Biden picks Buttigieg for U.S. transportation secretary

Me Photo
Pete ButtigiegPete Buttigieg

President-elect Joe Biden has chosen Pete Buttigieg, former Democratic presidential primary contender and mayor of South Bend, Indiana, to serve as U.S. secretary of transportation, according to news reports.

Buttigieg, 38, would be the first openly gay cabinet secretary if he is confirmed for the position by the Senate.

He served as mayor of South Bend for eight years. His last term ended in January after he decided not to seek a third term. He dropped out of the primary in March and soon endorsed Biden.

During his campaign for the Democratic presidential primaries, Buttigieg unveiled a 10-year, $1 trillion infrastructure plan. In that plan, he spoke of getting funding into the hands of local governments.
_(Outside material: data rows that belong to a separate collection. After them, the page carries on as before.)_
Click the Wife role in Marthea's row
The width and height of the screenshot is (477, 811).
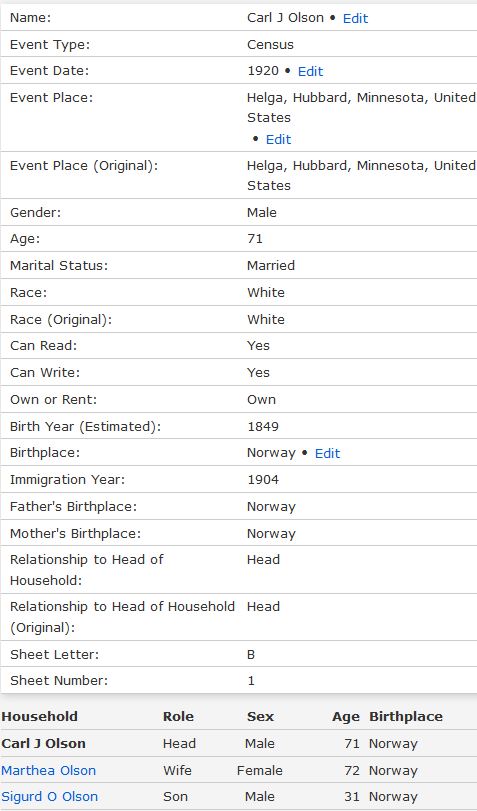[x=177, y=770]
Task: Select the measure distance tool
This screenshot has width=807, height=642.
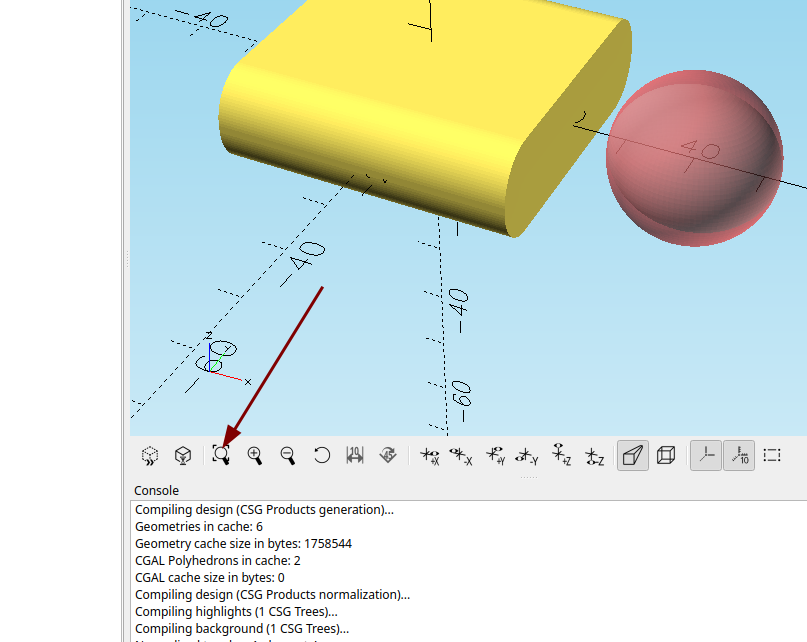Action: 355,456
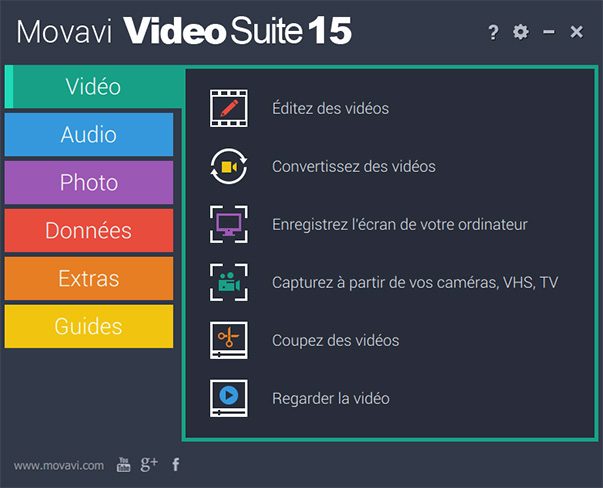Select the Données tab
603x488 pixels.
click(x=89, y=230)
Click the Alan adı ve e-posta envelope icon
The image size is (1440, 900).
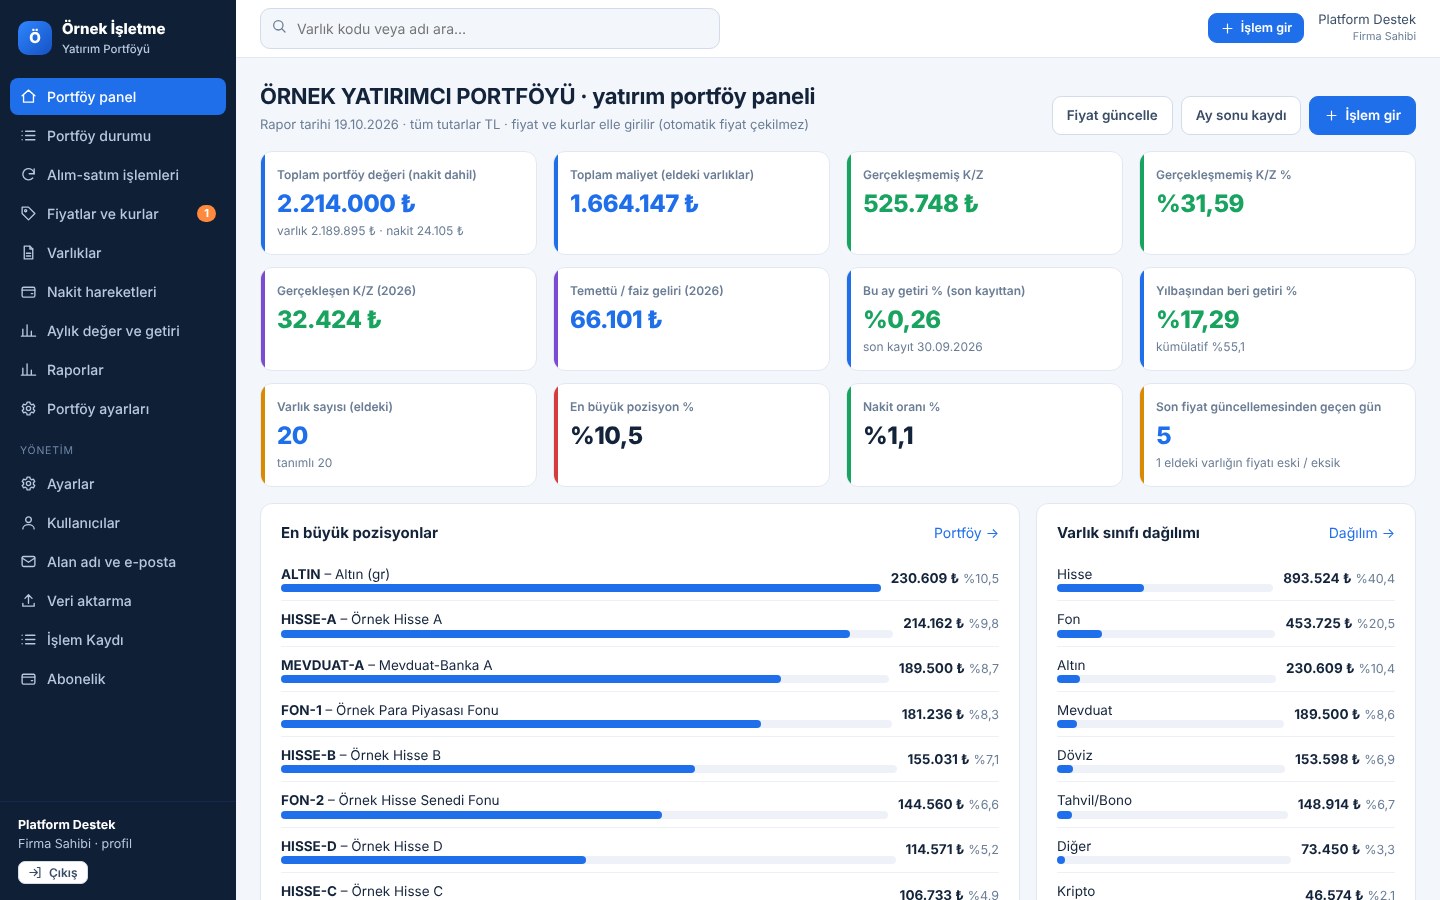point(28,562)
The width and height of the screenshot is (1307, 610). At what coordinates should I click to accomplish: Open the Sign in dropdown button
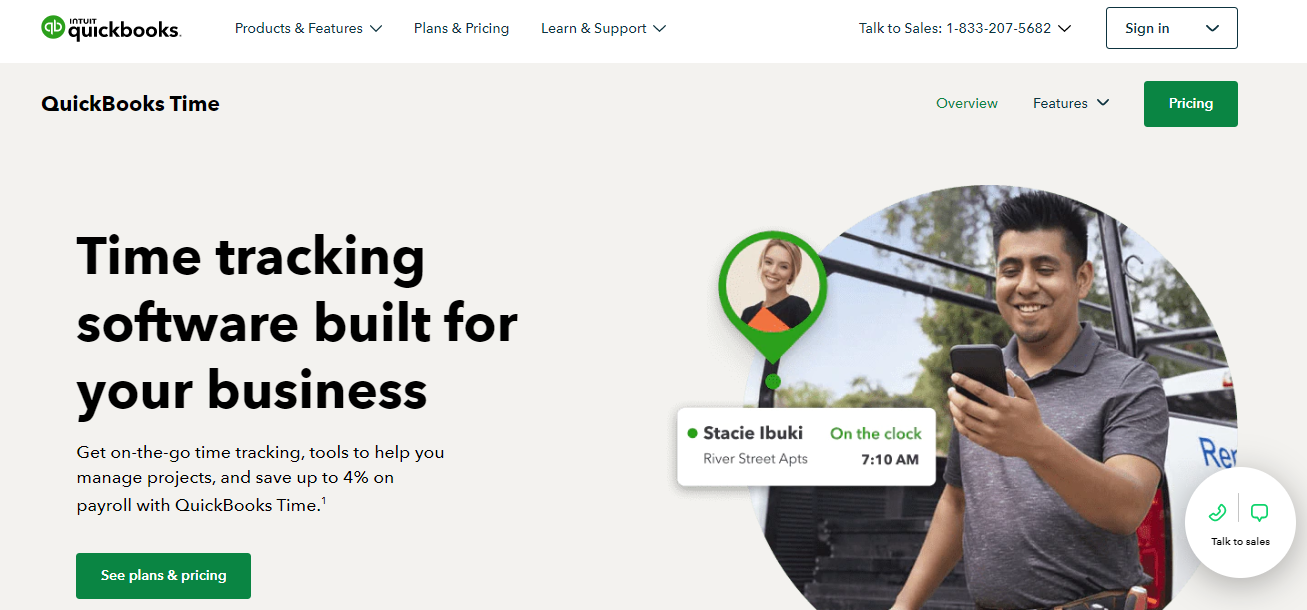tap(1172, 28)
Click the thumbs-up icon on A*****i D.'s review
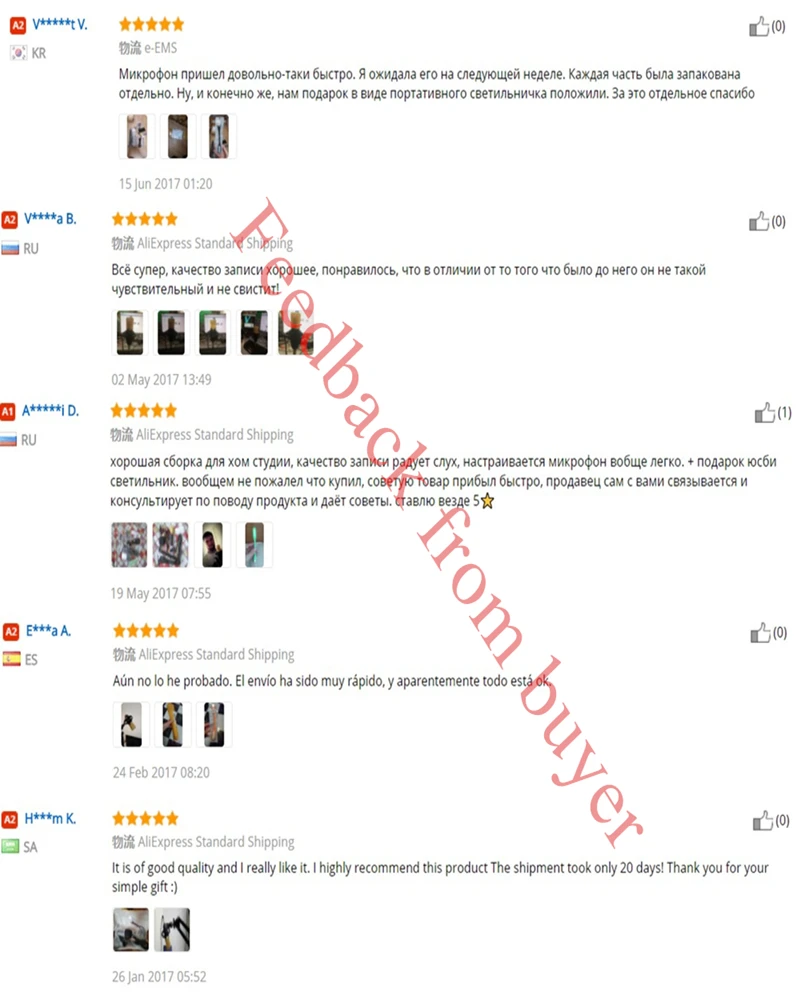800x1000 pixels. [764, 413]
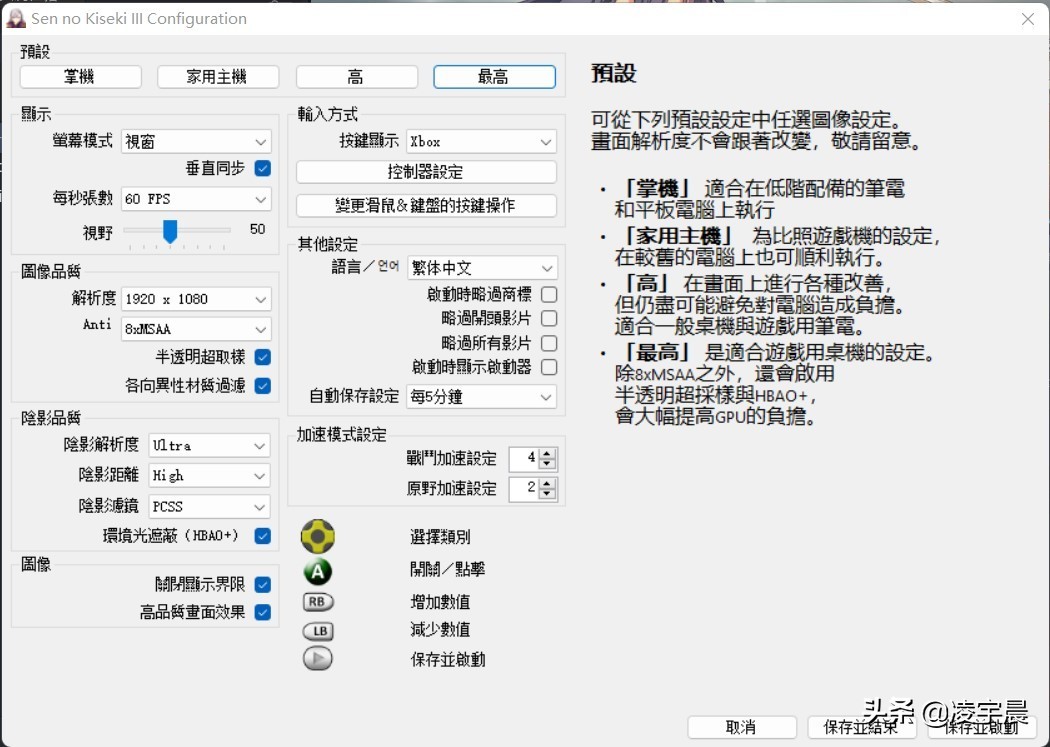Expand the 8xMSAA anti-aliasing dropdown
Image resolution: width=1050 pixels, height=747 pixels.
(x=196, y=328)
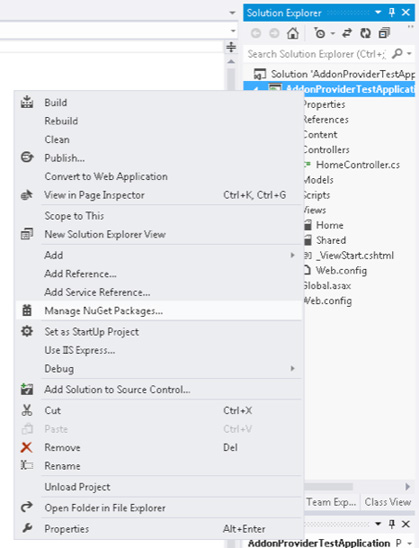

Funding for the plan would have been from raising capital gains taxes, estate taxes and repealing 2017 tax cuts. The campaign said it would create 6 million jobs. Highlights included $165 billion to keep the Highway Trust Fund solvent through 2029 and $150 billion to improve public transportation.

The Biden campaign called for a $1.3 trillion infrastructure plan, which sought raises in the corporate tax rate and taxes on the wealthy. Biden’s plan also called for more funding for roads and bridges and public transportation, while also focusing on electric vehicles and trains.

Both Buttigieg and Biden plans focused on infrastructure as a way to boost jobs.

Biden was also reportedly considering Rahm Emanuel, former Chicago mayor and chief of staff for President Barack Obama, for the transportation post. Emanuel, though, came under fire from civil rights activists for his handling of the death of a Black teenager shot by a white Chicago police officer.

Buttigieg’s resume includes serving as a lieutenant in the U.S. Naval Reserves from 2009 to 2017, as well as a seven-month deployment to Afghanistan as an intelligence officer in 2014. He served as mayor from January 1, 2012, to January 1, 2020. Before that he was a consultant at McKinsey & Company consulting firm in Chicago. In 2015, he announced publicly that he is gay. In February, he became the first openly gay person to win a presidential primary or caucus.

He graduated with a bachelor’s degree in history and literature from Harvard University and was a Rhodes Scholar at the University of Oxford in England. He speaks eight different languages.

Since September, he has been serving on a 15-member advisory board for Biden’s presidential transition team.